Mike Smith IOGCC Climate Change Letter

Booth also claimed to Song that IOGCC had no stance on the issue of methane emissions, fracking and its relationship to climate change. Well, that's not quite true.

At IOGCC's 2015 annual meeting in Oklahoma City, we obtained a copy of a proposed model resolution dictating that states, and not the federal government, should regulate methane emitted from oil and gas exploration and production.

And IOGCC, as a subsequent article will show, definitely has taken positions on climate change before too. More on that later.

Have Cake, Eat Too

IOGCC also claims an exemption from open records law and, at some point in the past decade, eliminated a provision within its by-laws that formerly said its records are open to the public.
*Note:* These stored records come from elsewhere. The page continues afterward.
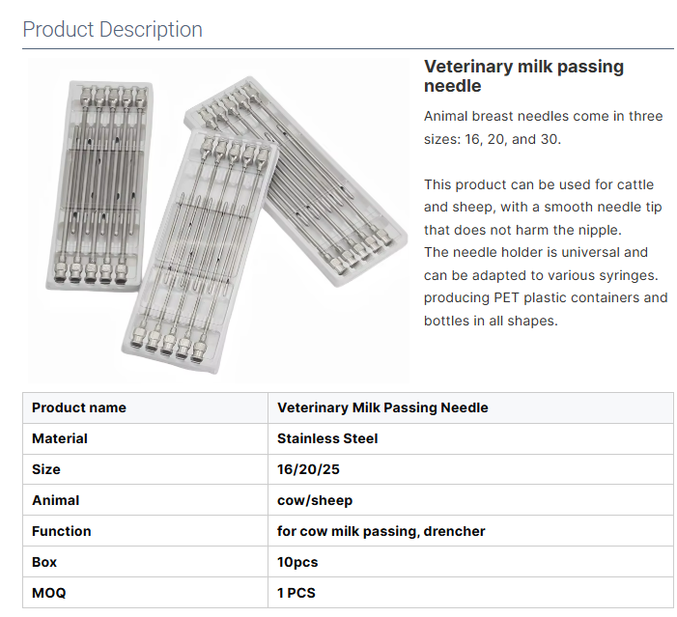Screen dimensions: 677x617
Task: Click the sentence about the smooth needle tip
Action: pos(543,208)

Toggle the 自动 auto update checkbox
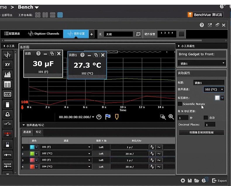[x=206, y=118]
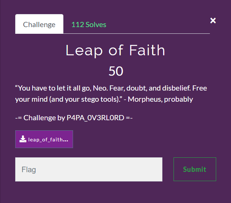Click the Flag placeholder text in the input

pyautogui.click(x=29, y=170)
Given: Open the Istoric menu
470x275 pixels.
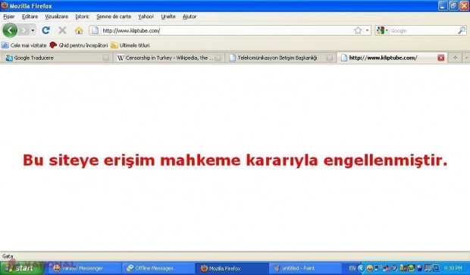Looking at the screenshot, I should [x=82, y=17].
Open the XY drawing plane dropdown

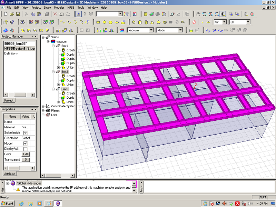pyautogui.click(x=224, y=22)
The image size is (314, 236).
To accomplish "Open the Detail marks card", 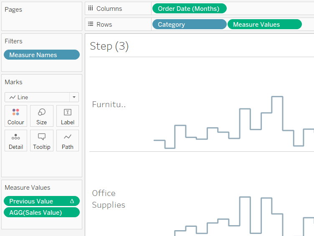I will pyautogui.click(x=16, y=137).
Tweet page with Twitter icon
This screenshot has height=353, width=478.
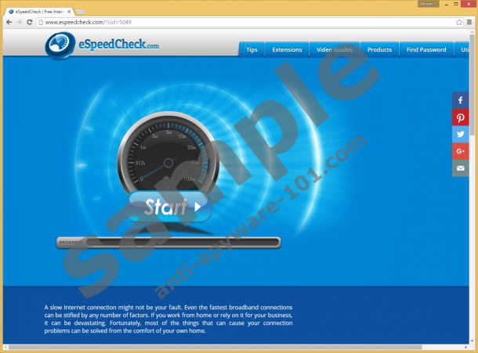461,134
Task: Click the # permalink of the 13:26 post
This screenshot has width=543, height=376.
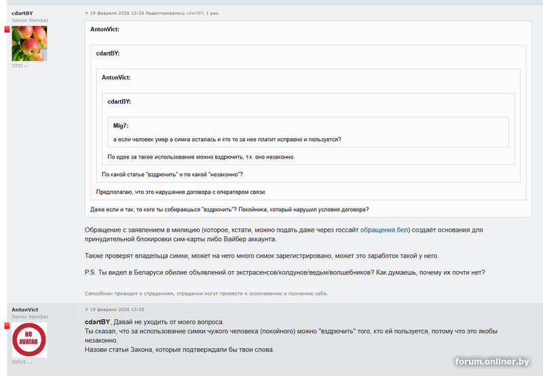Action: tap(87, 13)
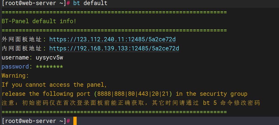Click the last [root@web-server ~]# prompt
The image size is (279, 125).
(x=36, y=121)
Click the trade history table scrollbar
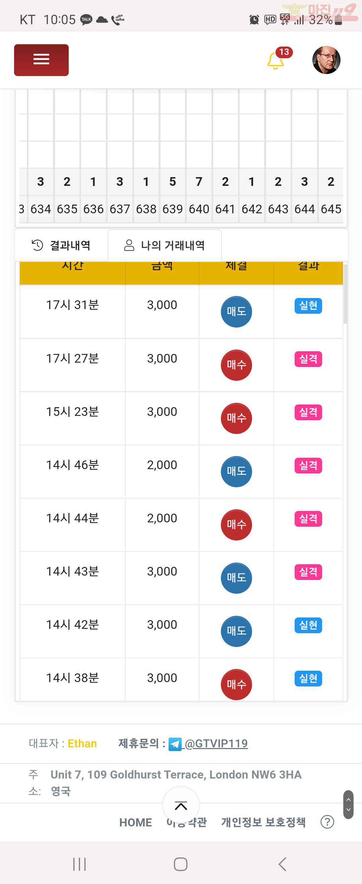Viewport: 362px width, 884px height. coord(345,294)
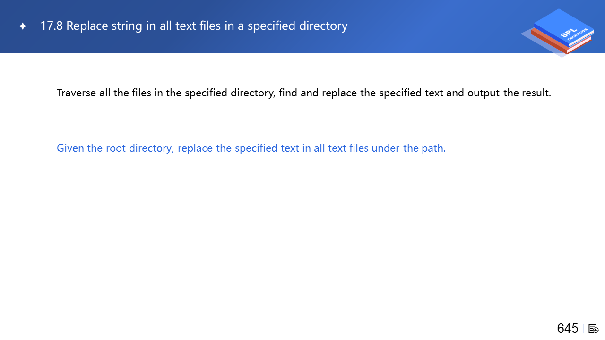The width and height of the screenshot is (605, 340).
Task: Click the four-pointed star icon beside the title
Action: [23, 26]
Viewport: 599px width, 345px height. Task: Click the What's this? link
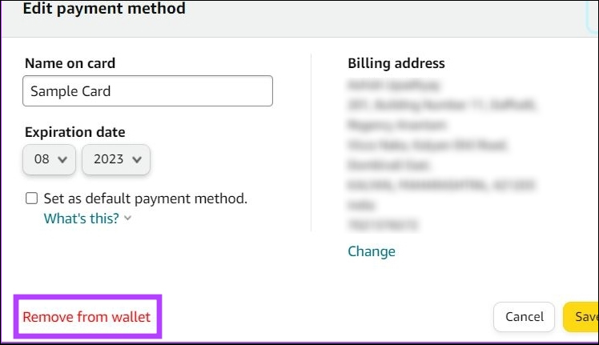coord(81,218)
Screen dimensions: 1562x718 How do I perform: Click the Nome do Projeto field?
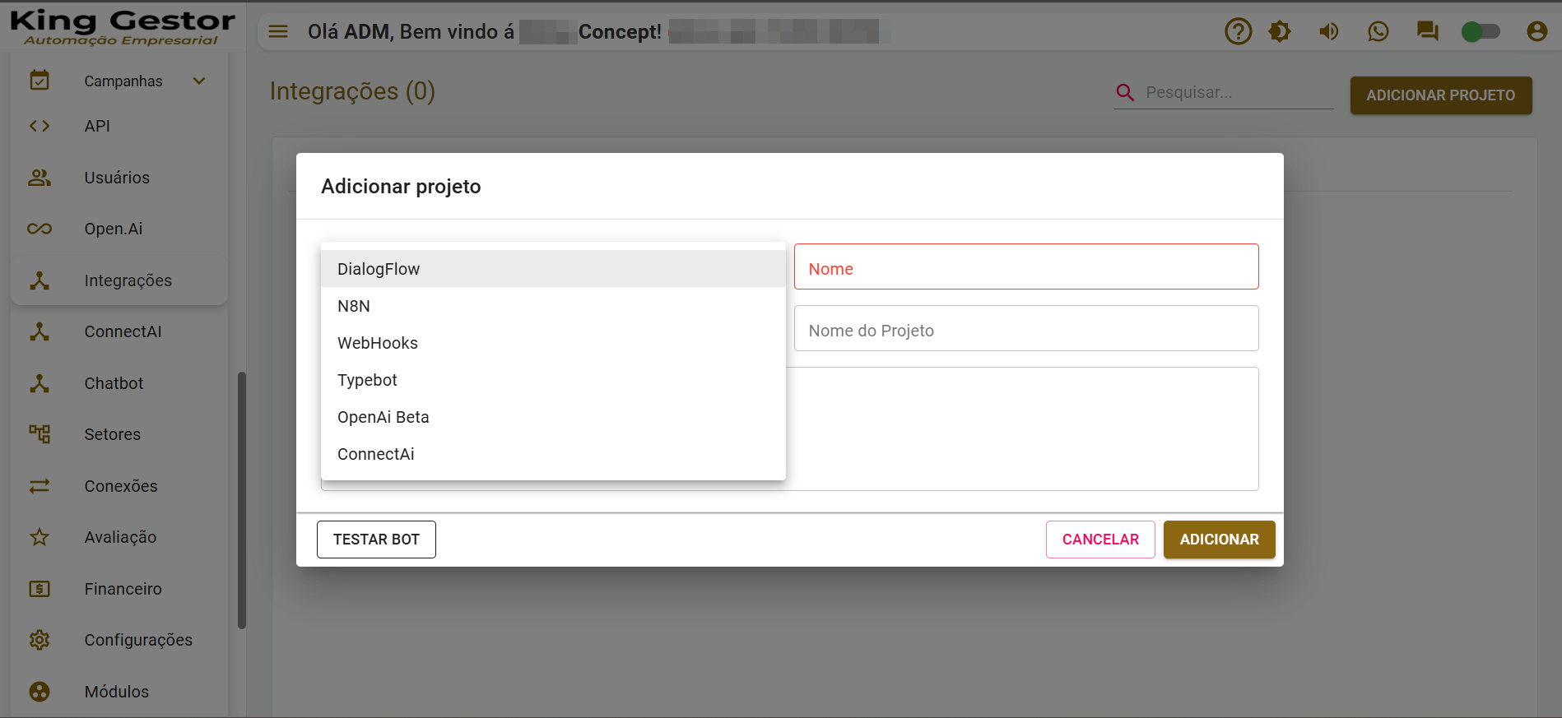[1025, 329]
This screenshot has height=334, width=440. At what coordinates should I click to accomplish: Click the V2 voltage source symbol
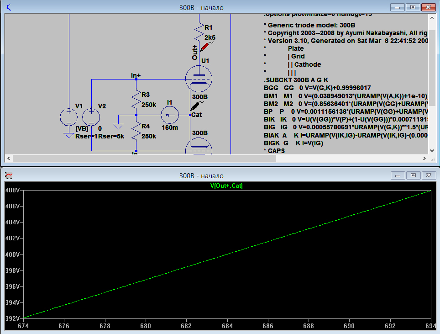pyautogui.click(x=91, y=117)
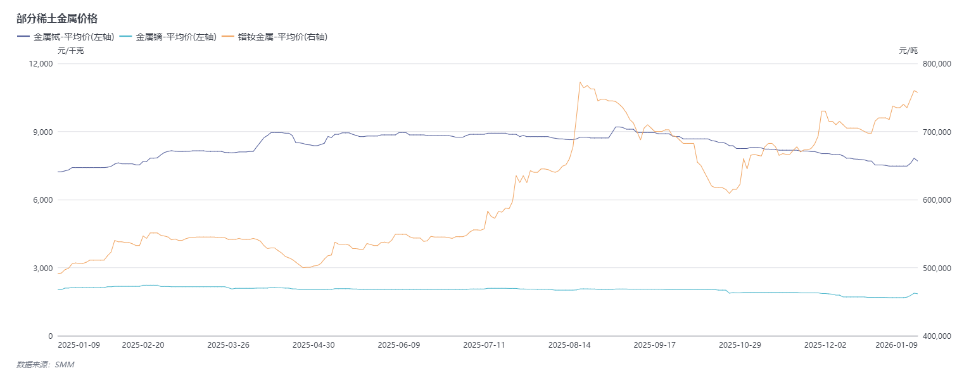976x380 pixels.
Task: Click the 2025-06-09 date label
Action: [x=399, y=345]
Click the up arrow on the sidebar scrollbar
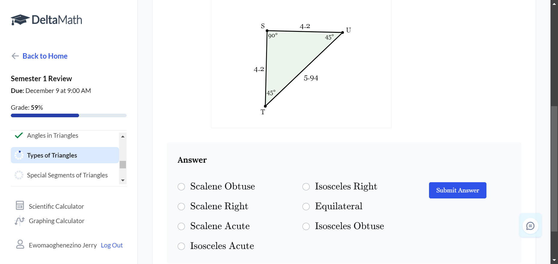558x264 pixels. tap(123, 136)
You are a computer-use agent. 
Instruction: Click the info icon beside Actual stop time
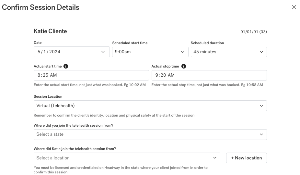click(x=184, y=66)
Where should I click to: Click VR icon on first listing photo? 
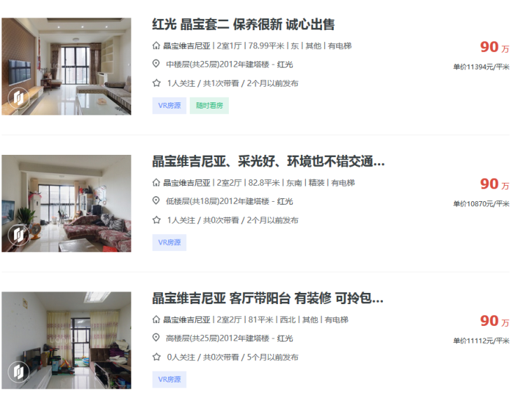pos(18,98)
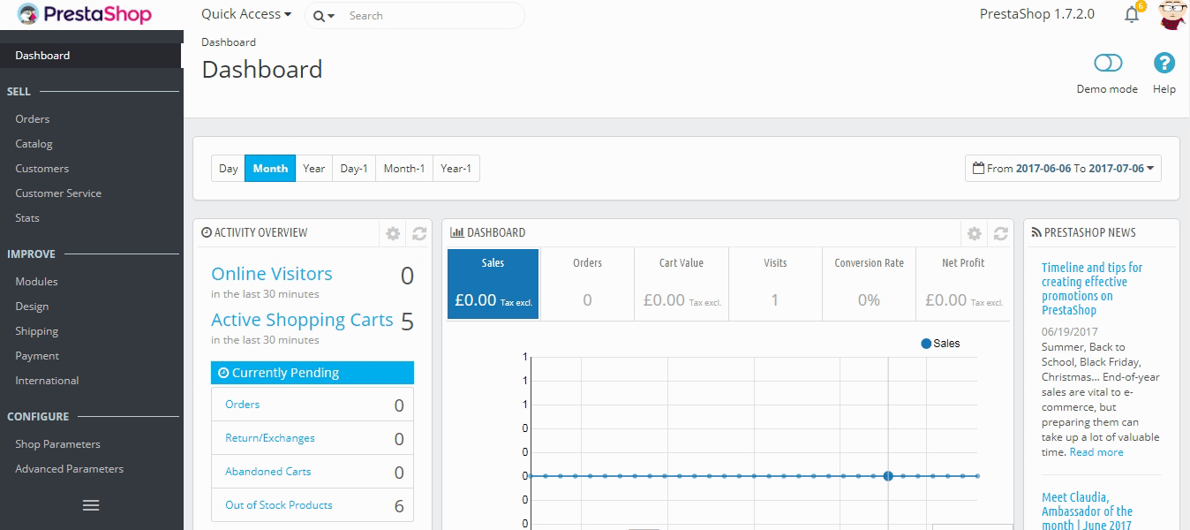Viewport: 1190px width, 530px height.
Task: Switch to the Orders statistics tab
Action: tap(587, 284)
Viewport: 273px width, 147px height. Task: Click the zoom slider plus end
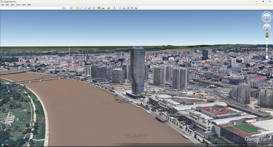pyautogui.click(x=267, y=40)
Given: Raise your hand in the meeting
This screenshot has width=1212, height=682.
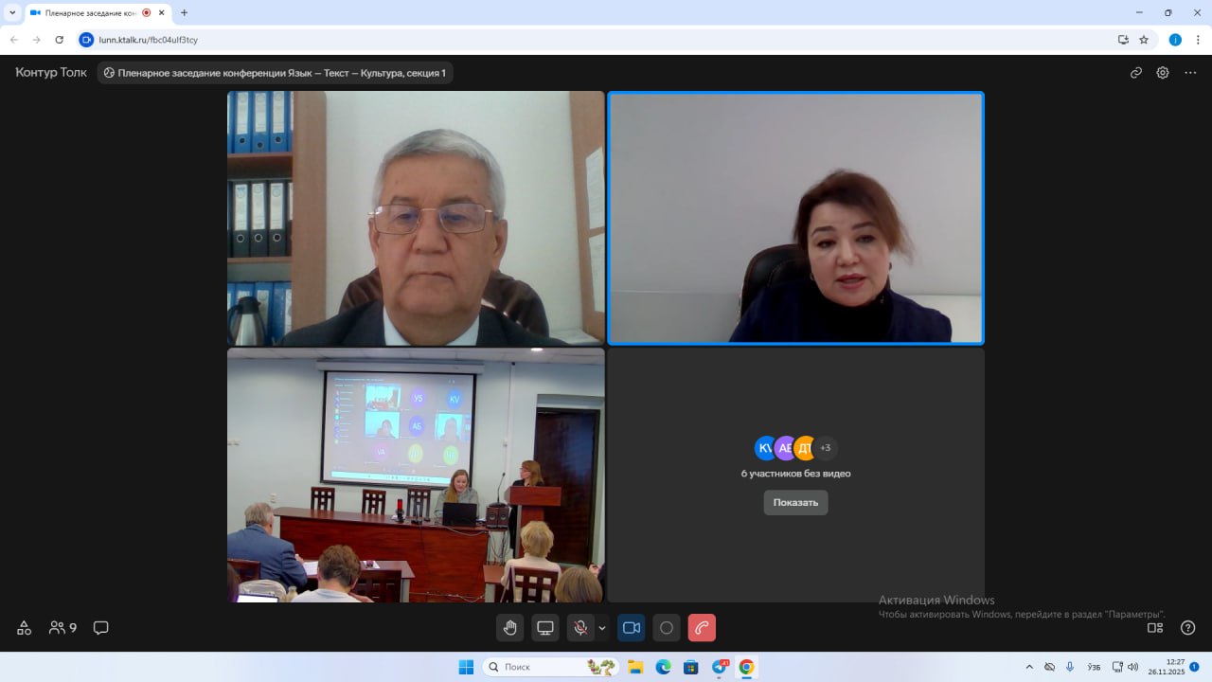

It is not a state, it says in denying requests, and it is also not a federal agency even though it often describes itself as an agency in its own materials and is described as such by the Oklahoma government's websiteIOGCC even utilizes Oklahoma government email addresses and a Oklahoma web domain platform www.iogcc.state.ok.us/.


And as a compact, according to its top brass, IOGCC does not have to register to lobby either. That's the case even though other compacts like the Interstate Mining Compact Commission have in the past registered to lobby the federal governmentIOGCC's Carl Michael Smith formerly served as Oklahoma's state representative to the Mining Compact.

So what gives?

"To what degree is this entity having its cake and eating it too?" Meredith McGehee, policy director for the Campaign Legal Center, asked hypothetically in a quote given to InsideClimate News. "Then to whom is it accountable, and to what degree is there transparency?"

As our investigation has shown so far, the paper trail certainly exists and is thick in the way of transparency. But relatively little of it has come directly from the IOGCC itself. 

"This [IOGCC] is an agency that merits further scrutiny," said Craig Holman of Public Citizen in the closing sentence of the InsideClimate story.